Arrest data compiled by some police departments have shown that black and Hispanic men are more likely to be stopped by police than others, suggesting officers may be exerting implicit bias in deciding whom to question or apprehend.

The Justice Department will use a model developed by the former director of the Police Executive Research Forum, a nonprofit organization that provides expertise on policing issues. It is designed to make people aware of attitudes they may hold about certain races, genders, nationalities and other characteristics.

Wade Henderson, president and CEO of The Leadership Conference on Civil and Human Rights, said the training is an “imperative step forward” but “training alone will not eradicate discrimination in prosecutions and policing.”

The Justice Department employs more than 5,800 attorneys and 28,000 law enforcement agents across four agencies: The Federal Bureau of Investigation, Drug Enforcement Administration, the Bureau of Alcohol, Tobacco, and Firearms, and the U.S. Marshals Service.
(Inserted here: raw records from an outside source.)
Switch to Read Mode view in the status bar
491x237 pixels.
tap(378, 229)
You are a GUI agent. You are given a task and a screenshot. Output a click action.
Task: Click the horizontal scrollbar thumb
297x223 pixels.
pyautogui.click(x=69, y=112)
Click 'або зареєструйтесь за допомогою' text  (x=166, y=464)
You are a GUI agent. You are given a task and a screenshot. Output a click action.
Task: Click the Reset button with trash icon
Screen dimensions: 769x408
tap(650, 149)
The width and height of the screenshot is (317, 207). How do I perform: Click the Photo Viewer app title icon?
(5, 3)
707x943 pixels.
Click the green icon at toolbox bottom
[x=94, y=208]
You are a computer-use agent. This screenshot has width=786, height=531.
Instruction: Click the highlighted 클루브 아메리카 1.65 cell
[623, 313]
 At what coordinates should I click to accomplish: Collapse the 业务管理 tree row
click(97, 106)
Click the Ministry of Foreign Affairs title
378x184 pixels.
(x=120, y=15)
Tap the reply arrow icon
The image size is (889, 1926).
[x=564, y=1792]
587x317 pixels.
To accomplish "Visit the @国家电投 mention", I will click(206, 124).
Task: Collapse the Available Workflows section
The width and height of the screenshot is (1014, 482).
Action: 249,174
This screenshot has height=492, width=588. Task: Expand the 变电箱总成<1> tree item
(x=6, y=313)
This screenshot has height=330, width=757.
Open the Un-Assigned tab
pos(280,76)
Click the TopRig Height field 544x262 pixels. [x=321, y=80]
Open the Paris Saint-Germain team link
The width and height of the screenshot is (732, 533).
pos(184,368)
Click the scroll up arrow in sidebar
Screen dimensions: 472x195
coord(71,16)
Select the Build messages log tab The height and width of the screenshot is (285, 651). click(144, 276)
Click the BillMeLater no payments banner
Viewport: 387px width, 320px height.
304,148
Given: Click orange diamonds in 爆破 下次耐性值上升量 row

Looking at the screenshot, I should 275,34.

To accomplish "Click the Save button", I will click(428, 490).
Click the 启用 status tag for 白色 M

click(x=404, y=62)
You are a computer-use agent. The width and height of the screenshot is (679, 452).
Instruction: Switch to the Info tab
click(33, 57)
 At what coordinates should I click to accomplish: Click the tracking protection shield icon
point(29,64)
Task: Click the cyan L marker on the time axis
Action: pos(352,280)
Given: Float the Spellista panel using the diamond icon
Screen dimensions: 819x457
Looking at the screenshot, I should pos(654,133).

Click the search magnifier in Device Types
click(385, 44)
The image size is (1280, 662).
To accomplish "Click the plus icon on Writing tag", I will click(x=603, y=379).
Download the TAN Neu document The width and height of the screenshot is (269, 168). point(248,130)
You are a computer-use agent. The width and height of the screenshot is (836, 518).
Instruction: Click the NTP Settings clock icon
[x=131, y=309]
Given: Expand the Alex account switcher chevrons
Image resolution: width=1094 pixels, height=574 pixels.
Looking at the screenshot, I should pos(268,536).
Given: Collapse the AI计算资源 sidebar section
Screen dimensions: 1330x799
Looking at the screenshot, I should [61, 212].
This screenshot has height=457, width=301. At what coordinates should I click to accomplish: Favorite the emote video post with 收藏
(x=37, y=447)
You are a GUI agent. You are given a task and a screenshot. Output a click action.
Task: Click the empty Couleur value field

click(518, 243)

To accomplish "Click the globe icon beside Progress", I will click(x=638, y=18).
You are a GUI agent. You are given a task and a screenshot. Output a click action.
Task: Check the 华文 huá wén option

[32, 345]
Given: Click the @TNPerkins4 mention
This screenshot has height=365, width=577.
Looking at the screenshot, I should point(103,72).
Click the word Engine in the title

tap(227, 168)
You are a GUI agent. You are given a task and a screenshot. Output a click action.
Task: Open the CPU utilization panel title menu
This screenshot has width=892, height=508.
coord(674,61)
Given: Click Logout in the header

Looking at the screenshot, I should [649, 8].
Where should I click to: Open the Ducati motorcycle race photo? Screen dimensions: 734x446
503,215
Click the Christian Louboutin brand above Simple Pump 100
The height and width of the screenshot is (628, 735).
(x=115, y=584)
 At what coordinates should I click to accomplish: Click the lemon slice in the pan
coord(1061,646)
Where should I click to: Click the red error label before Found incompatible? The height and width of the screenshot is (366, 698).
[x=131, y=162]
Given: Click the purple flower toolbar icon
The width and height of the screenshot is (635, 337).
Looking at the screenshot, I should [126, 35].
Police departments such as those in Baltimore, New York City, Seattle, New Orleans and Los Angeles have training programs in place that help officers recognize biases they may have but not be aware of following a national outcry against police bias in minority communities.

Asked why the Justice Department only now has begun such training for its employees, Yates said success in local jurisdictions caused the federal government to consider it as well.

“This program has been so well-received by our state and local counterparts, we thought it was something we should be offering to our federal agents, frankly, to get our own house in order,” Yates said in an interview with Reuters.

Yates and the heads of other Justice Department components will begin their own implicit bias training course on Tuesday. Attorney General Loretta Lynch will promote the initiative in Phoenix on Tuesday when she travels there as part of her community policing tour, said a Justice Department official.

Department of Homeland Security employees, which include 60,000 border patrol officers and agents, will not be subject to the training.

Yates said the Justice Department hopes to serve as a model for other federal agencies that have not yet addressed implicit bias.